**Problem to solve**. Find the word "above" in the listing below. Copy every line that has it.

**Supplied records**.

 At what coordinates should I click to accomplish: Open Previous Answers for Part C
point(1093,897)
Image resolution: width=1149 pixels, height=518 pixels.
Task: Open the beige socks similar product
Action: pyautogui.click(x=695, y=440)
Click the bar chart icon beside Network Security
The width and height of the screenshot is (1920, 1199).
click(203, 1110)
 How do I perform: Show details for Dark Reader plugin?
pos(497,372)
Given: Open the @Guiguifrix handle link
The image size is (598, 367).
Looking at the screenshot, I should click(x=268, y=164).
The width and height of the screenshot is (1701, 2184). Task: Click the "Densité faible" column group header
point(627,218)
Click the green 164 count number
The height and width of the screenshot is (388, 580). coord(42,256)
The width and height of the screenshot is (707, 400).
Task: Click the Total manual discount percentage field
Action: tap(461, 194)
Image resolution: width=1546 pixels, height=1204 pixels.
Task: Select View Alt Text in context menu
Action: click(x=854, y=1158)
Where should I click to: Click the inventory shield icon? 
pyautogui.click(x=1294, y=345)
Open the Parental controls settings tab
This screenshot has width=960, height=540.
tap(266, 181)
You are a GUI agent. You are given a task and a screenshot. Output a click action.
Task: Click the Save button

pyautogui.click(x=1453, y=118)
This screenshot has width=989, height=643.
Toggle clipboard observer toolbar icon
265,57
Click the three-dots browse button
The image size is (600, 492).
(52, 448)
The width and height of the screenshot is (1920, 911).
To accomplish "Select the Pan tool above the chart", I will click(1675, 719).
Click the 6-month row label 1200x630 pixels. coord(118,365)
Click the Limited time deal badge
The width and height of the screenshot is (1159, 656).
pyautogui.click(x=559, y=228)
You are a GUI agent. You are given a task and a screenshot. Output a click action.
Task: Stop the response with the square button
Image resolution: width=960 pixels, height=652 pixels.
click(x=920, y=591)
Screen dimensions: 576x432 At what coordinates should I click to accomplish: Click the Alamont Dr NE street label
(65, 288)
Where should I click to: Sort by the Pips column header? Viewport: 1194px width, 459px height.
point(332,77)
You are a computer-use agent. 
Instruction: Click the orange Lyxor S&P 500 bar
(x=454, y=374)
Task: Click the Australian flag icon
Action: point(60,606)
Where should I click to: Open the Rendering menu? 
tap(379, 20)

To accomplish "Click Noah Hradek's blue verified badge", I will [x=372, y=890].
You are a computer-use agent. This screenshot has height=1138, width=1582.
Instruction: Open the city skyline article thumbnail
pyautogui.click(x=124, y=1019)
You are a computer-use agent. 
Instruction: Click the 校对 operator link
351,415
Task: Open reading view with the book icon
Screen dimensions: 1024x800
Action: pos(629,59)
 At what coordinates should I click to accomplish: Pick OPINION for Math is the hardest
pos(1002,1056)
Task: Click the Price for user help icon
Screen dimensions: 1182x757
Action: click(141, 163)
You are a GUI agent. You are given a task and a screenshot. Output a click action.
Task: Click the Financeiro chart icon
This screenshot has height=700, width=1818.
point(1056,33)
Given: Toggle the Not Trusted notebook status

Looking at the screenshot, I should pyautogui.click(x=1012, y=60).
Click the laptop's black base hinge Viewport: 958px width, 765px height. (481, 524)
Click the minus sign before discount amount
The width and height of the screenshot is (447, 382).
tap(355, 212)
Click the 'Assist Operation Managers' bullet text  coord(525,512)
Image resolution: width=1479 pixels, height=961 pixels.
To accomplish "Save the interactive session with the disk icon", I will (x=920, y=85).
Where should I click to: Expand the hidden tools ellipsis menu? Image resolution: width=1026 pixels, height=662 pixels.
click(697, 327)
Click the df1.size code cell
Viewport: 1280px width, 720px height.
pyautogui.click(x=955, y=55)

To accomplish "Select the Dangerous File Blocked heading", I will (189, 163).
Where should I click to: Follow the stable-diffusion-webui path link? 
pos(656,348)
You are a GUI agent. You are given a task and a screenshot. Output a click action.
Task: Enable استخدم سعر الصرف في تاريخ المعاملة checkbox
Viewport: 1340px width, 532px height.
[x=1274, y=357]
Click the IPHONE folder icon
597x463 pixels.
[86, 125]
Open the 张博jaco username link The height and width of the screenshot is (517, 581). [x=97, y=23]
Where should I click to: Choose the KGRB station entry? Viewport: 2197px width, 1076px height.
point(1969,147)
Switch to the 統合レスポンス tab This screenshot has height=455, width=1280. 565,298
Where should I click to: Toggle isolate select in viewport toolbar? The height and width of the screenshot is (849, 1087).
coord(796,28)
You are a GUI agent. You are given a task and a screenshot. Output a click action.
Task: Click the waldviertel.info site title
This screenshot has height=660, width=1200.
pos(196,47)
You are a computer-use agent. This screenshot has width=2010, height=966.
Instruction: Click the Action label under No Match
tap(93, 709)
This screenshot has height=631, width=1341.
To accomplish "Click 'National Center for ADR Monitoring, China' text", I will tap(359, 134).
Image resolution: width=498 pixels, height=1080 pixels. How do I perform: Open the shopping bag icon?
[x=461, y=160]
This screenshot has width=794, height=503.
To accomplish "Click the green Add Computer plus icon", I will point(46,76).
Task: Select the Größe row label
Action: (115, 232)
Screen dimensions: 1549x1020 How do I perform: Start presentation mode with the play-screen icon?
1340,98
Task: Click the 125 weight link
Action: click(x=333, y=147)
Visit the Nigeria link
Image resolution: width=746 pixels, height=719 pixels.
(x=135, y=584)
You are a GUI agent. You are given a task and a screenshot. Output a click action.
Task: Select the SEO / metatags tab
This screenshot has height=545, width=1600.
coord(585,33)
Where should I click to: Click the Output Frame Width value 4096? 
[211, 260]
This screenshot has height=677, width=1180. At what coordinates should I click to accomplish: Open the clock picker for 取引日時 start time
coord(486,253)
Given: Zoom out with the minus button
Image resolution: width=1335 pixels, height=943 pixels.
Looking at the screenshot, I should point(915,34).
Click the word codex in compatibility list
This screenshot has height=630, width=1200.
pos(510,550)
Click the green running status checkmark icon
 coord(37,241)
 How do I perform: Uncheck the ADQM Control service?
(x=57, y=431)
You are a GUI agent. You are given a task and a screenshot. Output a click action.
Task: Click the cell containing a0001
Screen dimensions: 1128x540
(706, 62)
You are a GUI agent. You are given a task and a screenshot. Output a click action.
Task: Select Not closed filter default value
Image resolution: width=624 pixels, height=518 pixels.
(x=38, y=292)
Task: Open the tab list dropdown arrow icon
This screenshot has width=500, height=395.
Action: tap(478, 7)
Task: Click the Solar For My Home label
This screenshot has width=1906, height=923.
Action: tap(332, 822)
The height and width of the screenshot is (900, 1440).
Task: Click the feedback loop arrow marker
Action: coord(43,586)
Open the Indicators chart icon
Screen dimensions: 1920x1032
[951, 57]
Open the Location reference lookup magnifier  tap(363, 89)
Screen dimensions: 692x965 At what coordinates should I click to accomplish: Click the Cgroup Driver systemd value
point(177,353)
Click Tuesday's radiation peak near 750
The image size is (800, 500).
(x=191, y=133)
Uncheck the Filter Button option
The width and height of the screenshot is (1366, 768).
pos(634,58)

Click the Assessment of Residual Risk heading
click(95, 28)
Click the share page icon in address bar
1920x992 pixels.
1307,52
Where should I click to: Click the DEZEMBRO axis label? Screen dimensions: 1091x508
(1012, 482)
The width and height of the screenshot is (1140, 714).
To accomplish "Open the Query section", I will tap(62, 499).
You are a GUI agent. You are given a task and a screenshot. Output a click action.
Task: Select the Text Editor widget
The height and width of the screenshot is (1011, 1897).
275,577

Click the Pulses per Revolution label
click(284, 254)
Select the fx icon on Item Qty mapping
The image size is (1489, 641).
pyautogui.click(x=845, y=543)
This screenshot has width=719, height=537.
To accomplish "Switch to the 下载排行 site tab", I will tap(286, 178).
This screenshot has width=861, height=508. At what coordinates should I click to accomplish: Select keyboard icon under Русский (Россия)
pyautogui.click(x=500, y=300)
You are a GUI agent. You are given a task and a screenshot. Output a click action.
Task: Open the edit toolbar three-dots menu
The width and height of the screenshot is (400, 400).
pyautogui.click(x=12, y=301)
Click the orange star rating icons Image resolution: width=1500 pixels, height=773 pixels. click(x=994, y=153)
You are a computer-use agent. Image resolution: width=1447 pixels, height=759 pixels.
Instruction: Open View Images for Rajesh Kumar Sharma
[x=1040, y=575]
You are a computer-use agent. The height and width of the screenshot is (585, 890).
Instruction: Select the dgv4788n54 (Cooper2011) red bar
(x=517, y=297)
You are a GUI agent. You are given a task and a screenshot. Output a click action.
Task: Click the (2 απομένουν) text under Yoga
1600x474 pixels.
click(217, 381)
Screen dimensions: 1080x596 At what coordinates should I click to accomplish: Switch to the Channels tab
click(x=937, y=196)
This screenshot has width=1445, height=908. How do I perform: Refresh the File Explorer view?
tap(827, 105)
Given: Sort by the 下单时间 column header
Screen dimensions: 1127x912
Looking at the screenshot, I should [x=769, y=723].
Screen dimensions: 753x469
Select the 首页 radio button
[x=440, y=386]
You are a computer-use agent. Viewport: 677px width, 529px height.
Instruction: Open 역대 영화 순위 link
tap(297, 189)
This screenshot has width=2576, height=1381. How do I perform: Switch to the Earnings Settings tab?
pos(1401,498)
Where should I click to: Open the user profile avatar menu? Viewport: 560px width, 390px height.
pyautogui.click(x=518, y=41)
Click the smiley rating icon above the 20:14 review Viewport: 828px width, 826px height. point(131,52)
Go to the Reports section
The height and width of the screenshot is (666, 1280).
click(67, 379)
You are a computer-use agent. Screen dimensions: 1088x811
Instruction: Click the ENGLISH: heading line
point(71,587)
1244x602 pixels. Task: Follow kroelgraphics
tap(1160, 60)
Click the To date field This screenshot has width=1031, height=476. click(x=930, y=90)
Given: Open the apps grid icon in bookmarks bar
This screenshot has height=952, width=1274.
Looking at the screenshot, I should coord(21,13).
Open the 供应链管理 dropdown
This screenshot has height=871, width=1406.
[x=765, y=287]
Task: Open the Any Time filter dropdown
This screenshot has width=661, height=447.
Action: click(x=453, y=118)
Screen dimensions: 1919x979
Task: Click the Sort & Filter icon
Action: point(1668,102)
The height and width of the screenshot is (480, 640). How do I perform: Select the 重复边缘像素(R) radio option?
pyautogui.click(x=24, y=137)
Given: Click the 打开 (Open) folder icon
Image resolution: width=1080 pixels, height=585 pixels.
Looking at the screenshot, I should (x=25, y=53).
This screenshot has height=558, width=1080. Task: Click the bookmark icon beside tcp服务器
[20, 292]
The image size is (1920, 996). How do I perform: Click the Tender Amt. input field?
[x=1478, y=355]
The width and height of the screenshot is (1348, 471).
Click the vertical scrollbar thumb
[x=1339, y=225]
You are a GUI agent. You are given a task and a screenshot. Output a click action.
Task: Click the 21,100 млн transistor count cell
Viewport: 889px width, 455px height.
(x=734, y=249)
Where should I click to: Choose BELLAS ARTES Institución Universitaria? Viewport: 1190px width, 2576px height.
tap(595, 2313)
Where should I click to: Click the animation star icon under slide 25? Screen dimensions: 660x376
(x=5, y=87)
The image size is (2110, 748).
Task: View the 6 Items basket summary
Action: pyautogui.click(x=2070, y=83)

**Solved exercise**.
To accomplish "Select the Pan tool above the chart", I will click(1675, 719).
Click the smiley rating icon above the 20:14 review Viewport: 828px width, 826px height. point(131,52)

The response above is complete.